# Looking for student internships



## nmeg (May 13, 2012)

Hi,

I am a student from the United States currently on summer break in Dubai. I am studying Business Administration with a focus on Corporate Finance and Accounting. I was hoping to get some advice/ help on how to best go about securing internships at companies in Dubai, especially consulting and accounting firms (big 4). I understand that most of them are unpaid, and I'm okay with that since I'll be getting a great experience. Any help you could provide on this matter would be much appreciated!

Thanks.

P.S. I have a residency visa for UAE which makes me eligible to work here.


----------



## XDoodlebugger (Jan 24, 2012)

nmeg said:


> Hi,
> 
> I am a student from the United States currently on summer break in Dubai. I am studying Business Administration with a focus on Corporate Finance and Accounting. I was hoping to get some advice/ help on how to best go about securing internships at companies in Dubai, especially consulting and accounting firms (big 4). I understand that most of them are unpaid, and I'm okay with that since I'll be getting a great experience. Any help you could provide on this matter would be much appreciated!

▶ _TASKS TO COMPLETE_:
1. In the forum thread about student internships in Dubai, what is the student studying?
2. Give a two-sentence summary of the forum thread about student internships in Dubai.
3. Extend the forum thread about student internships in Dubai from the point where it stops.

▶ _DATASET EXTRACT_:

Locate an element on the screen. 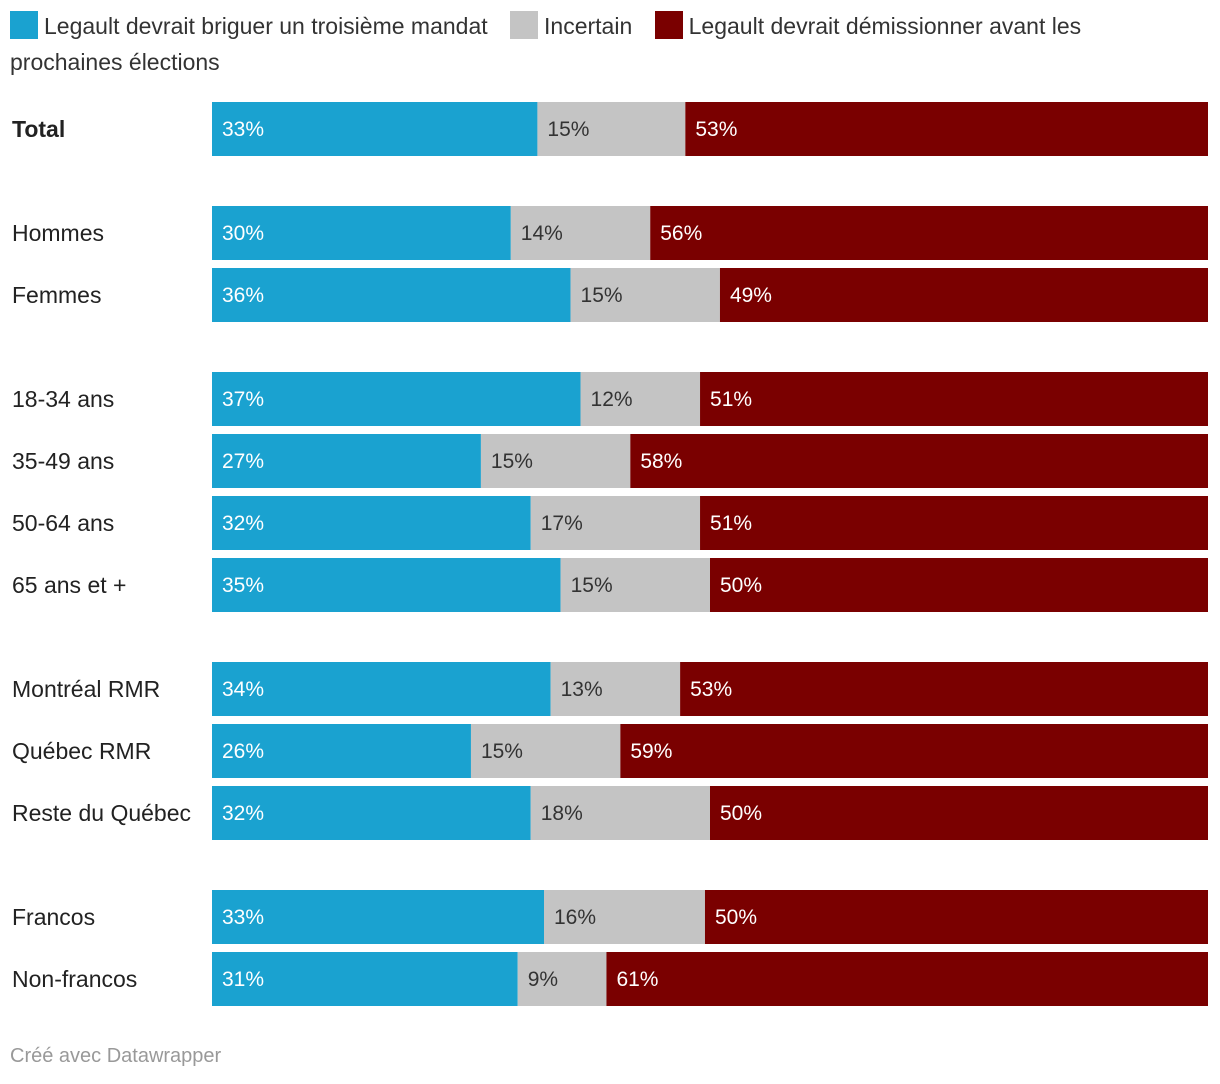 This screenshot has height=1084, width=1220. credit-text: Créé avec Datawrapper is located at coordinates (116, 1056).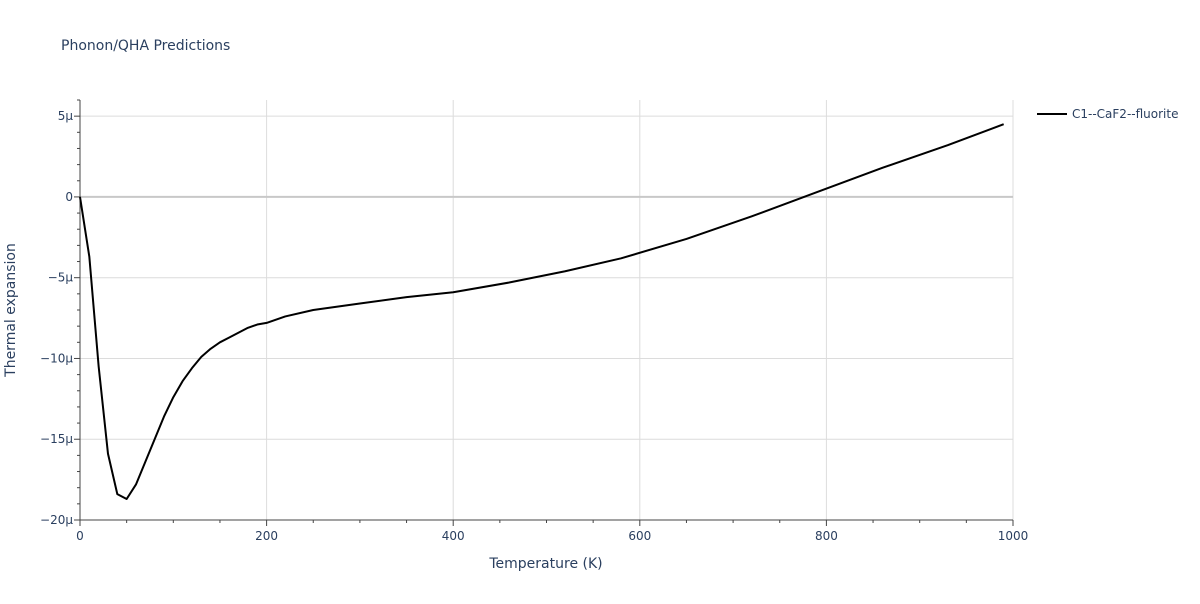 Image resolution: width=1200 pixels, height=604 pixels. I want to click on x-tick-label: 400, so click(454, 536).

▶ _PER-TASK ANSWERS_:
1. Business Administration with a focus on Corporate Finance and Accounting.

2. A U.S. business student spending the summer break in Dubai asks for advice on getting internships there, especially at consulting and Big 4 accounting firms, and says unpaid work is fine for the experience. The student adds that a UAE residency visa makes them eligible to work, and a reply from XDoodlebugger begins by quoting the post.

3.
> 
> ...


Interested as well for my daughter one summer.


----------



## ahlam55 (Dec 19, 2012)

I'm 19 years old and was born in Dubai.m, but currently living in London. I have the same question, as I would like to get a months work experience at one of Dubai's media companies, during the Easter holidays or before May, as part of my course. 

Currently studying production for live events and television. Previously studied; media writing with production. 

Hope to hear from someone soon.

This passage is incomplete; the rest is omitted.